Acer Therapeutics has hit a regulatory speed bump on its quest to advance a taste-masked alternative to existing urea cycle disorder (UCD) meds like Buphenyl. Still, the company and its production partner should be able to sort things out “relatively quickly,” Acer’s chief executive said.
Thanks to an incomplete contract manufacturer inspection, the FDA has slapped down Acer’s application for sodium phenylbutyrate for oral suspension in UCD, the company and its U.S. commercial partner Relief Therapeutics said this week.
An agency field investigator was unable to inspect a third-party production partner for the med, which also goes by the name ACER-001, according to the FDA’s complete response letter. The contract manufacturer’s facility “was not ready for inspection,” the FDA states in its letter, as quoted by Acer.
Now, ACER-001’s bid to treat patients with UCD—an inherited disease where ammonia builds up in the blood because of faulty or missing liver enzymes—is on hold until the inspection can be finished. The FDA has asked for written notification once the facility is ready for inspection, according to the CRL.
There weren’t any other approval issues at play in the FDA’s letter, Acer explained in a release. The regulator didn’t request any studies before a potential approval. The FDA did, however, ask for “additional existing nonclinical information” in the drug’s resubmission, though the CRL pointed out that this was “not an approvability issue,” Acer said.
Now, Acer and its unnamed manufacturing partner are already on the case, with the aim to tackle the FDA’s comments “as soon as reasonably possible,” the company said.
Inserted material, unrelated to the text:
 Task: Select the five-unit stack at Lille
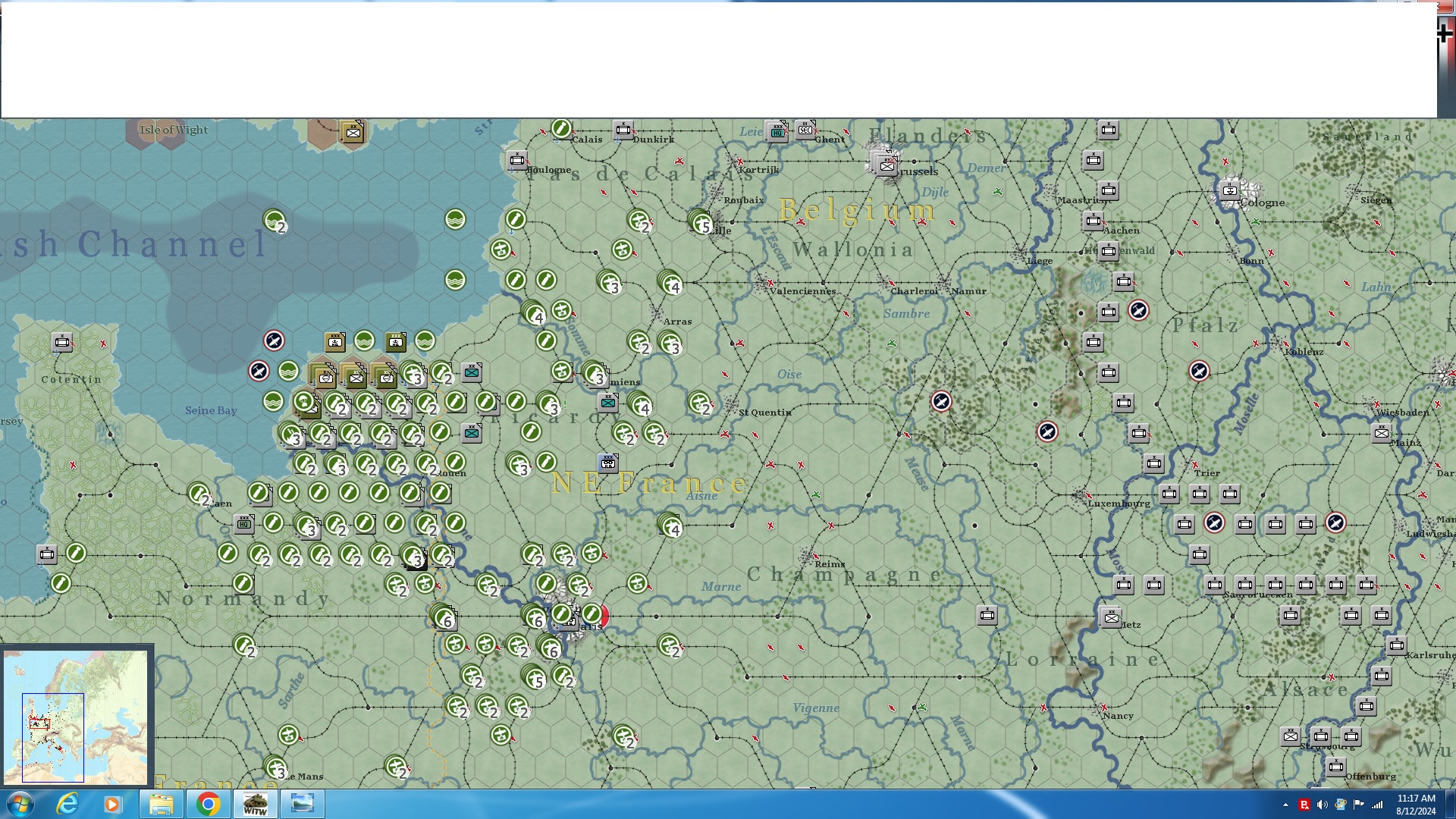coord(700,222)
Acer hopes to resubmit an updated new drug application for ACER-001 for oral suspension in UCD in the “early-to-mid” period of 2022’s third quarter.
“While the outcome of the NDA review was not what we had hoped for, multiple rounds of labeling negotiations have already been conducted to date and we believe the recommendations raised by FDA can be appropriately addressed,” Acer CEO and founder Chris Schelling said in a statement. “We should be able to resubmit the NDA relatively quickly,” he added.
Should it eventually clinch a UCD green light, ACER-001, which is also in development for maple syrup urine disease (MSUD), would have to contend with existing treatments like Horizon Therapeutics’ Buphenyl. Acer’s med is a polymer-coated formulation of the same active ingredient in Buphenyl, sodium phenylbutyrate, which, when taken within five minutes, helps prevent the coating from dissolving, Acer says.
Acer’s drug is designed to lack a bitter taste and dissolve quickly in the stomach, too, which could eliminate one source of noncompliance with current UCD meds.
Buphenyl, for instance, must be taken with food. By improving the odor and taste of sodium phenylbutyrate, Acer is angling to enable its formulation to be taken in a fasted state. The maximum concentration of phenylbutyrate achieved by ACER-001 was higher when given in a fasted state, results from a 2020 bridging study show.
Horizon’s med Buphenyl, for its part, brought home $7.9 million in U.S. sales last year, Horizon said in its 2021 annual report. UCD affects about one out of every 8,200 births in the U.S., the American Association for Clinical Chemistry says. Worldwide, the disease is approximated to crop up in one out of every 35,000 people, two-thirds of whom suffer neonatal symptoms, the association says.